-
« News
11/09/09
EveryChild Ukraine establishes country's first emergency foster care
In doing so EveryChild has challenged a law that denies abandoned children the right to a family. Working alongside the local authority in the Kyiv region, EveryChild has trained and supported emergency foster families to care for children who would ordinarily be confined to a hospital or children's home.
@EveryChild Ukraine
Nataliya - becomes an
emergency mother
for abandoned children
of Brovary
When a baby is abandoned, under Ukrainian law, he or she must stay in the hospital for at least two months. However, some remain in a Soviet era children's home for as long as three years waiting in case their mothers decide to reclaim them.
Hospitals in Ukraine are not equipped to care for abandoned babies and are often very under-staffed and the country's outdated institutions are highly damaging to a small child's development. The new emergency foster care service which EveryChild has helped to establish will ensure that abandoned babies will receive loving care from a family until a time when they can be adopted or returned to their birth parents if appropriate.

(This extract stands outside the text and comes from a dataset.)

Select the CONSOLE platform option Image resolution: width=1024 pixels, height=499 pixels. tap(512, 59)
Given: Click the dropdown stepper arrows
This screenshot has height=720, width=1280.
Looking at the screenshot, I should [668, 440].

Yuriy Petrovych Skorobagat'ko - Deputy Head of Children's Services in Kyiv region explains:
"When the children are brought to us they often have no documents or names, need urgent medical care and their legal status is unclear. Previously we were forced to place children without documents into temporary facilities for extended periods of time, including hospitals. The hospitals make space for these babies but the problem is that in the first year of life a baby needs to be cuddled, it needs to be talked to. Sometimes these babies spend up to three years in hospitals and other institutions that are under-staffed and ill-equipped to give them the love and attention they need."

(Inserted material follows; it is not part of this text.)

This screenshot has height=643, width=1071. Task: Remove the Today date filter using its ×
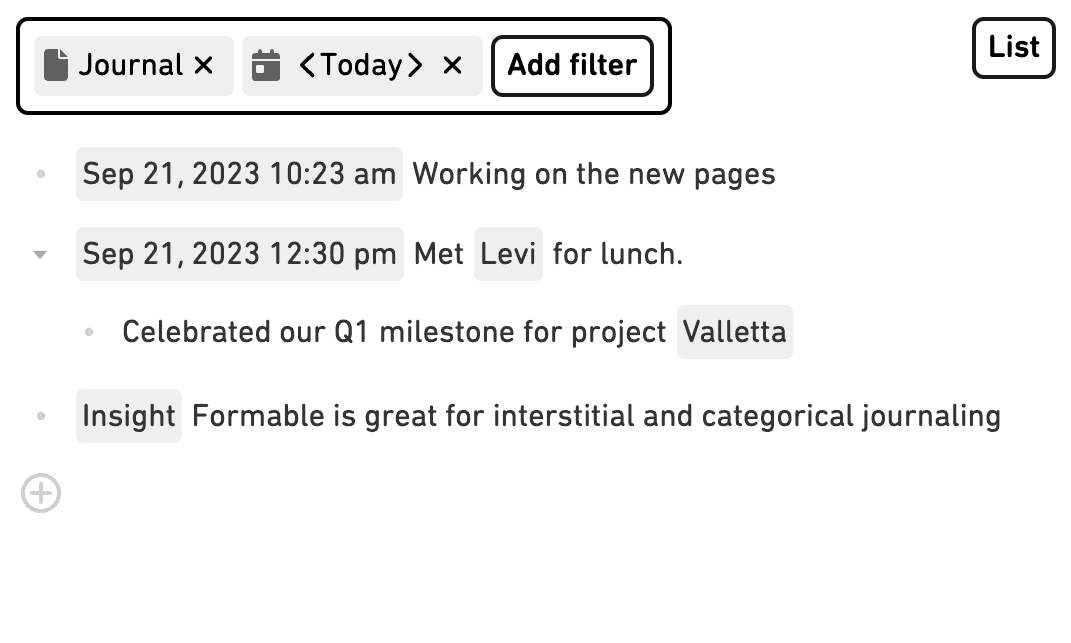pyautogui.click(x=452, y=65)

Katya- First Ukrainian Child to Benefit from Emergency Foster Family
In August Ukrainian Children's Services rescued baby Katya from neglectful parents. She was under-fed, cried all the time and showed surprise when anyone spoke to, or embraced her. Katya had no birth certificate. Firstly Katya was taken for emergency treatment in a hospital but after a meeting between EveryChild and the local authority it was decided that she should be placed with the first emergency foster care family in Ukraine.Katya's foster mother, Natliya, describes the importance of her new role:
"As an emergency foster mum I can help more children not to be placed in children's homes so that they can experience family life from the very beginning. The children I foster will get individual attention from me and my family."
Read Katya's full story here>>
***
Emergency Foster Family is an integral part of gate-keeping mechanism developed in Kyiv region in terms of the project "Preventing Separation of Children through Implementation of Gate-keeping Mechanism" aimed at the development of a replicable model of gate-keeping and community-based services for children and families in Kyiv Oblast which demonstrates a 30% reduction in the number of children in institutional care.